François Papa Doc Duvalier (1957 — 1971)
Fue el dictador más brutal y sombrío de la historia de Haití y, quizás, de toda América Latina. Empezó siendo un médico reconocido por su trabajo social contra la proliferación de enfermedades infecciosas entre las poblaciones más vulnerables. Eso le permitió llegar en 1949 al Ministerio de Salud, donde se volvió una figura muy popular.
En 1957 se presentó como candidato a presidente y, con el respaldo del Ejército, obtuvo un triunfo resonante. Una vez en el poder, se recostó en el misticismo vinculado a la religión vudú, muy difundida en el país. Tras desarticular supuestas conspiraciones militares para derrocarlo, impuso un gobierno marcadamente represivo.
El emblema más temible de su régimen fueron los Tontons-Macoutes, una milicia que actuaba totalmente fuera de la ley para aplastar toda forma de disidencia y consolidar el poderío de Duvalier. Luego de ganar unas elecciones insólitas en las que, según el escrutinio oficial, todos votaron por él, se declaró presidente vitalicio en 1964.
Murió el 21 de abril de 1971, a los 64 años, producto de un recrudecimiento de la diabetes que padecía. Según algunas estimaciones, más de 30 mil personas fueron asesinadas durante su reinado. Como lo indicaba la Constitución, fue sucedido por su hijo, Jean-Claude Baby Doc Duvalier, que tenía apenas 19 años.
Una rebelión derrocó al segundo Duvalier en febrero de 1986. Lo que quedaba del cuerpo de Papa Doc, que había sido inhumado con todos los honores, fue desenterrado. En un rito macabro, lo apalearon hasta el cansancio.
Josef Stalin (1922 — 1953)
Es el ejemplo más emblemático de todos. No sólo por la envergadura que tuvo como cabeza de uno de los totalitarismos más sanguinarios de la historia, sino porque es el único caso en el que no fue necesario un cambio de régimen para que su legado comenzara a ser cuestionado.
A pesar de haber sido una figura de segunda línea en la Revolución Rusa, su habilidad para manipular a las personas y para crear conspiraciones —y luego desarmarlas— le permitió escalar posiciones al punto de convertirse en el sucesor de Lenin al frente del Partido Comunista, luego de que este ya no estuviera en condiciones físicas de gobernar.

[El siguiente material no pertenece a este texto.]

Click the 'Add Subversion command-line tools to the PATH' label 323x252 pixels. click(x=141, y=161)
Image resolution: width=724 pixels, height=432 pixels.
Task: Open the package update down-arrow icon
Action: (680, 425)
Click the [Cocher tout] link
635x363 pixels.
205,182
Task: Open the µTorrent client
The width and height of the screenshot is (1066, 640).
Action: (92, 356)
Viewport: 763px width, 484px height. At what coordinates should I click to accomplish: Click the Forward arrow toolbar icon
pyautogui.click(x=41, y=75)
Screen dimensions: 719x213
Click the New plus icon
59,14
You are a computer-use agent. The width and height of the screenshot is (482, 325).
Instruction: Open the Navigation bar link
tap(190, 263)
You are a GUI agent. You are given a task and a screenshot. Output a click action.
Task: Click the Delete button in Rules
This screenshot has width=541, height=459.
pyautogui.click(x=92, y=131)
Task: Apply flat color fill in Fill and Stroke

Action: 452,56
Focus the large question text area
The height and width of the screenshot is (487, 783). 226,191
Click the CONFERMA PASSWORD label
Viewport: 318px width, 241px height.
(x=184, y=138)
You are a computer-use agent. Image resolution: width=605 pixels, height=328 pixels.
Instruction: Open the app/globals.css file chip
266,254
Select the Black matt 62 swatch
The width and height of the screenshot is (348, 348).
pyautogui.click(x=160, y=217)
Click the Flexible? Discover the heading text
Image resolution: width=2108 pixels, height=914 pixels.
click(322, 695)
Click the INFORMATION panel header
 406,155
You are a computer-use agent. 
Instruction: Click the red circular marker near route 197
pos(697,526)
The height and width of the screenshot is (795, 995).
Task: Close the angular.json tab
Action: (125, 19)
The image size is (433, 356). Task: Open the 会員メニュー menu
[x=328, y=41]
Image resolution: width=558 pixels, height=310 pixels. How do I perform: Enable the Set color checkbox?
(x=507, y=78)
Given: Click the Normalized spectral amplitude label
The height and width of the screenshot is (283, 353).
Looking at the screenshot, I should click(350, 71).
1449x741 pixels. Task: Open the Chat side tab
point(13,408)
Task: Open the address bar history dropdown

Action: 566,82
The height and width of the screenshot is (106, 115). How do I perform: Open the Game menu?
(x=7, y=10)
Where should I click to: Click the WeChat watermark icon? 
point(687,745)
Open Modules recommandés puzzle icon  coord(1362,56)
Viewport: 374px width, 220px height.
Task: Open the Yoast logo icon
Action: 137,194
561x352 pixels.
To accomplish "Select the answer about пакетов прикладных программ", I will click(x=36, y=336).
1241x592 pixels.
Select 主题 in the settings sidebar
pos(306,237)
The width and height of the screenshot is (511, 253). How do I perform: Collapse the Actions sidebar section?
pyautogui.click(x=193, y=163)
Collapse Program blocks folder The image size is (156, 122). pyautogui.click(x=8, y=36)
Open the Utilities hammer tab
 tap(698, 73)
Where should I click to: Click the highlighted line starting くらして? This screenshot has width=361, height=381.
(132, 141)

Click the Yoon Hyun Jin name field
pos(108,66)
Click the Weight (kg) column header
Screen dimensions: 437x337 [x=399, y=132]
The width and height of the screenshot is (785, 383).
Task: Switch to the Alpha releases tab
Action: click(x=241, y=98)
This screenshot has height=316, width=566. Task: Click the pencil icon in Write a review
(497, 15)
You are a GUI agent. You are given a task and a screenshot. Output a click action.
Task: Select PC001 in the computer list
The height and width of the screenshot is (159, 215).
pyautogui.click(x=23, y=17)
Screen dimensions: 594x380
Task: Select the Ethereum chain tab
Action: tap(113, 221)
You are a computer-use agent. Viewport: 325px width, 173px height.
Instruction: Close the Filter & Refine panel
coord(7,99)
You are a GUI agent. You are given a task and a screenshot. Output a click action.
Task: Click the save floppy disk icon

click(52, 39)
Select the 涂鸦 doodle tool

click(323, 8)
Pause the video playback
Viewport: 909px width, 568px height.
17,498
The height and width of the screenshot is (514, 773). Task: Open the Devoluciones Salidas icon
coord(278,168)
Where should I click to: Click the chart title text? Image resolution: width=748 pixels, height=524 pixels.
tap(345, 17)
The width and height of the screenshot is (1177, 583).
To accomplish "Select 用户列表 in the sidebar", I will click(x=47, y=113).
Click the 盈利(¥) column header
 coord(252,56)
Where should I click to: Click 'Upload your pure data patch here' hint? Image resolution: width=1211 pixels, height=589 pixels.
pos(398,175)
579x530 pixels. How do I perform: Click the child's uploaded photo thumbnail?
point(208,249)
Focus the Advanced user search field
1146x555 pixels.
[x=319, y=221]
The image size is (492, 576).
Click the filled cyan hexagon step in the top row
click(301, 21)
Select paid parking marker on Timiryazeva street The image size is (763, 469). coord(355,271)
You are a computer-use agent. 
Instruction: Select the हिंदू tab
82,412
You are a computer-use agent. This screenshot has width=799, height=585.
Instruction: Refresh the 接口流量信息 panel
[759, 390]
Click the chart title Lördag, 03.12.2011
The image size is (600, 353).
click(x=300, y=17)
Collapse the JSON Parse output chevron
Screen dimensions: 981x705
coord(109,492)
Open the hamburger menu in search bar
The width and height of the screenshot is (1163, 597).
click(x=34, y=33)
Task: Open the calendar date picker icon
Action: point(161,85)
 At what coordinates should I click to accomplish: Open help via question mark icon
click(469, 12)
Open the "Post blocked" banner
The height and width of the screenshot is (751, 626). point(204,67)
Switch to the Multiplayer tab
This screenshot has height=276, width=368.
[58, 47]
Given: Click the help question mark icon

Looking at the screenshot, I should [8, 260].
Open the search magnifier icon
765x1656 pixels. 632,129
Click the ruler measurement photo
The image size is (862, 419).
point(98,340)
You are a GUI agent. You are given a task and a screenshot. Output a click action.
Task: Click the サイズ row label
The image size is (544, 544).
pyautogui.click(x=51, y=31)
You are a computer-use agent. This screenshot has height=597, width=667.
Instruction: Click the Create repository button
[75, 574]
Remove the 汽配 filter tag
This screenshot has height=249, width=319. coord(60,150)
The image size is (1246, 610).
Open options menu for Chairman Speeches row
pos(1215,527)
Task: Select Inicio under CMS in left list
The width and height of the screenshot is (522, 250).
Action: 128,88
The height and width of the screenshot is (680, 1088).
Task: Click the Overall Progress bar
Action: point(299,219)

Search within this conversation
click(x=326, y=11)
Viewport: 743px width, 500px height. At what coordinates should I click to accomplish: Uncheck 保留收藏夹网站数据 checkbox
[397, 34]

Como los dirigentes que habían sido mucho más importantes que él en la gesta del 17 eran una amenaza a su legitimidad, se dedicó a eliminarlos uno a uno. Los acusaba de tramar planes inexistentes para matarlo, que luego eran confesados por las víctimas tras largas sesiones de tortura. El caso extremo es el de Leon Trotsky, que para muchos era el sucesor natural de Lenin. Primero lo desterró y luego lo mandó a matar en México.
El terror que impuso Stalin durante su gobierno es sólo superado por el de la Alemania Nazi. Las cifras varían mucho según la fuente, pero varias millones de personas murieron como resultado de las sucesivas purgas y de las hambrunas causadas por la demencial colectivización de las tierras.
Por todas estas razones, cuando Stalin murió de un derrame cerebral el 5 de marzo de 1953, a los 73 años, todos los miembros del politburó le temían, pero ninguno lo quería. De todos modos, organizaron un funeral de Estado a la medida de lo que él hubiera pretendido, lo embalsamaron y lo dejaron exhibido dentro de un ataúd de cristal al lado de Lenin, en el mausoleo construido en su honor en la Plaza Roja. Pero no duró mucho allí.
Al poco tiempo de haber tomado las riendas del partido, su heredero, Nikita Khrushchev, comenzó un proceso de desestalinización. Oficialmente se reconocieron muchos de los crímenes cometidos por el dictador y se desmanteló el culto que existía hacia su figura. Esto se coronó en octubre de 1961, cuando el cuerpo de Stalin fue retirado del mausoleo y enterrado silenciosamente junto a otros líderes revolucionarios, escondido detrás de algunos árboles.